Elton John will not be deterred by calls his concerts be banned, that he abandon his flamboyant costumes for a traditional Cossack uniform and that his music is the "devil's work." The musician will play his two concerts in Russia Friday and Saturday night as planned, his tour promoter SAV Entertainment confirmed on its website, according to The Hollywood Reporter.
John has insisted he will play in the country which has enacted a spate of controversial, anti-gay legislation. "As a gay man, I can't leave those people on their own without going over there and supporting them. I don't know what's going to happen, but I've got to go," John told The Guardian in September.

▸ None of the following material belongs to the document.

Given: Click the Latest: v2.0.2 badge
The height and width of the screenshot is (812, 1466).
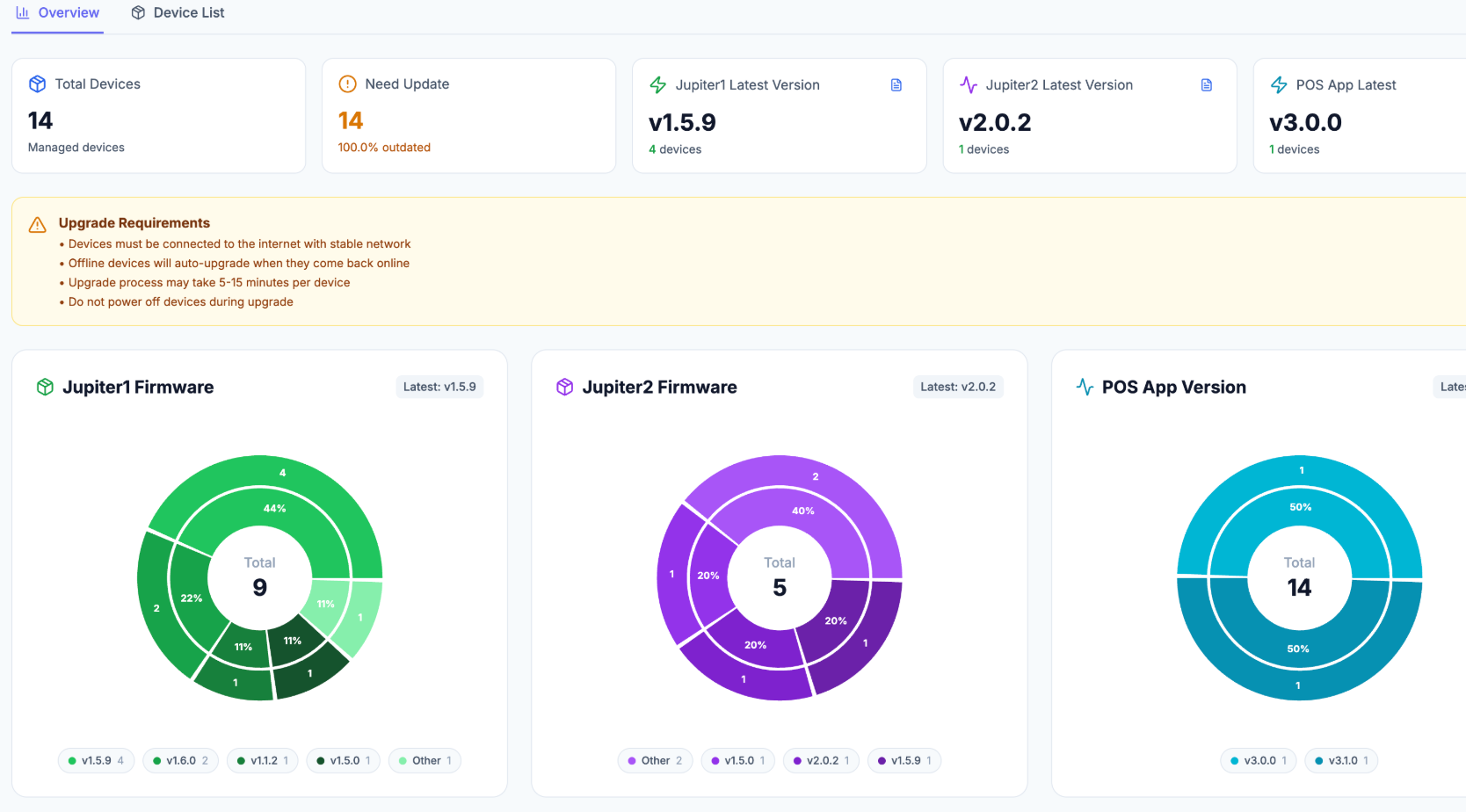Looking at the screenshot, I should click(x=958, y=386).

John could face up to two weeks in jail for violating Russia's prohibition of "propaganda of nontraditional sexual relations" among minors. Madonna and Lady Gaga ruffled the feathers of Russian authorities for their performances in the country in 2012, before the "gay propaganda" law was even passed, in which they expressed their support for the gay community. Both were accused of violating their visas and Madonna was threatened with a $10 million lawsuit, although it was eventually thrown out. Gaga's tour company was ultimately fined $600.

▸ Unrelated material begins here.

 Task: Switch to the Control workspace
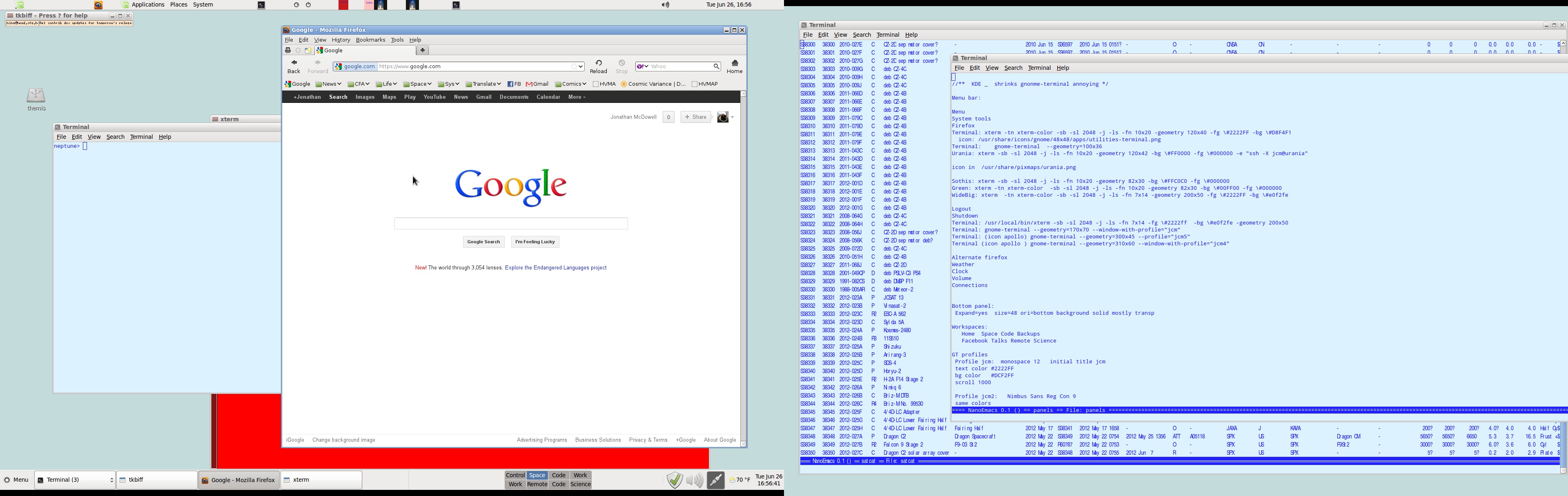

LGBT activists regard the entertainment industry as an important ally in their campaign against the Russian laws, which have also eroded the rights of same-sex couples internationally to adopt Russian children. While some entertainers like Cher and Bravo host Andy Cohen have said they turned down opportunities to appear in the country because of the laws, others have vowed to use such appearances to speak out about them.
"The problem is this law is so vague so it's very unclear as to what actions violate it," Human Rights Campaign spokesperson Charles Joughin told U.S. News, "It could be that tweeting, 'I support of LGBT equality,' while you're in Russia could violate this law."

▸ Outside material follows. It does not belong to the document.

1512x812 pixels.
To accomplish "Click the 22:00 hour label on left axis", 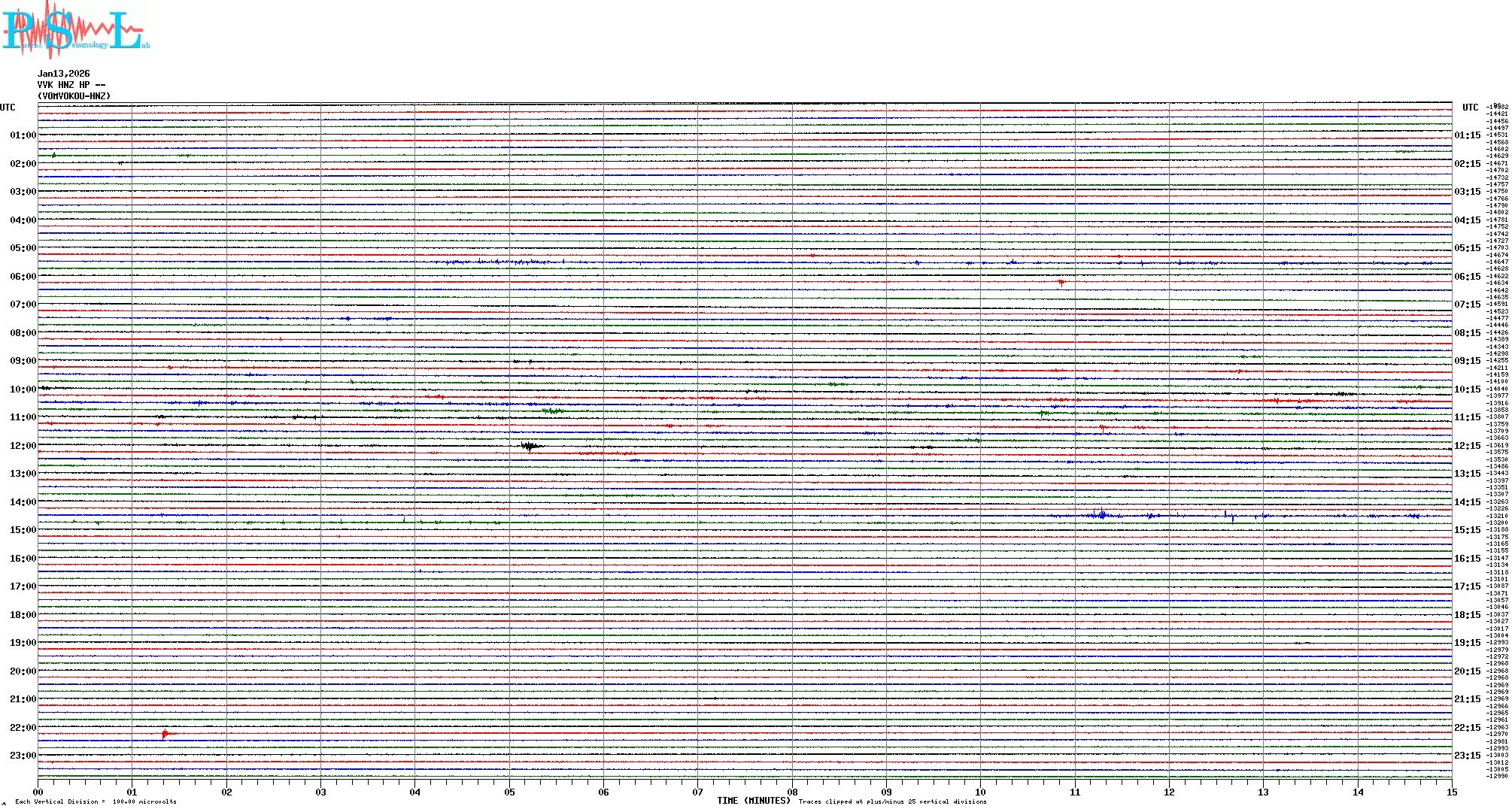I will [x=23, y=728].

Many celebrities have also joined the HRC's #LoveConquersHate campaign, Madonna being the latest A-lister to don the t-shirt that says "Love Conquers Hate " in Russian. John has expressed caution in what he will say on stage in relation to the laws.
"You don't just go in there with guns blazing and say, 'Well, to hell with you.' Because they're going to say, 'To hell with you, and get out of the country.' That's not going to solve anything," he told NPR in September, adding he wanted to reach out to those in Vladimir Putin's administration. "I've gotta do it diplomatically, but I'm going to say what I think and what I feel," he said.